I actually did this to OM, and wow, serious behavior occured.


----------



## PBear (Nov 16, 2010)

You're playing a very dangerous game, you know? I agree with the others, she's suspicious. And she will likely figure things out. And when she does, what do you think the odds are that she'll let your husband know? Reasonably high, I'd guess.

If you want to try to save your marriage, your priority has to be 100% with your husband. One note to your OM: "I'm sorry, but I need to try to fix things in my marriage.

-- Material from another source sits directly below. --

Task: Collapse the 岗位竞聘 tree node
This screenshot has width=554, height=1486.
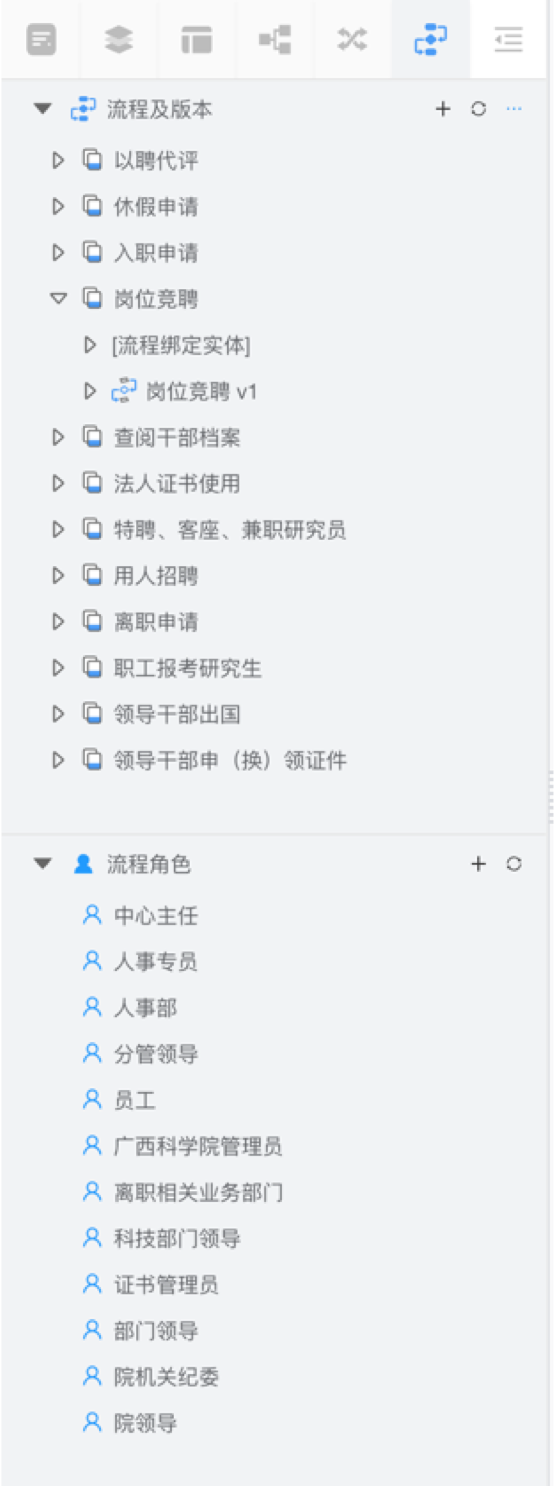Action: pyautogui.click(x=58, y=298)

Please don't contact me again.". If he contacts toy again, tell him the next time he does that, it'll be going to his wife.

C
_Posted via Mobile Device_


----------



## working_together (Oct 16, 2011)

Whoa!! I'm really triggering with this thread.

Om actually told me once that he tried to shoot himself when he was younger, yeah, they'll tell you anything to get you closer, especially when they feel you are slowly withdrawing.


----------



## AB1 (Oct 25, 2011)

vickyyy said:


> Hopeless!!!!


:iagree:


Wish I was her divorce attorney. This lady may be good for a few cases over the years.


----------



## lolly.lolly (Dec 6, 2011)

I can't thank you enough for all the different insights into this. Some I agree with others not so much. 
I don't want to take up the whole day, so will end it here for now. 
I will always be around, I've been lurking on this board for a month now and I am glad to have found it. Seriously thank you.


----------



## morituri (Apr 1, 2011)

She's not interested in our advice to help her, she's just venting.


----------



## Shaggy (Jul 17, 2011)

Here's a thing to worry you: his wife has an idea he's cheating. She is going to hire a PI or do some of the other investigation things from forums like this one, and she is gong to find your husband and expose your cheating.

Your husband and kids are going to find out through her - everything.

The OM will dump you and you will be alone, because your husband is going to extra shocked because he was told by the OMW.

He will file for divorce and sole custody. You will be out of the house, out of your kids lives, and out of the marriage, and without the OM who will be back working on his marriage.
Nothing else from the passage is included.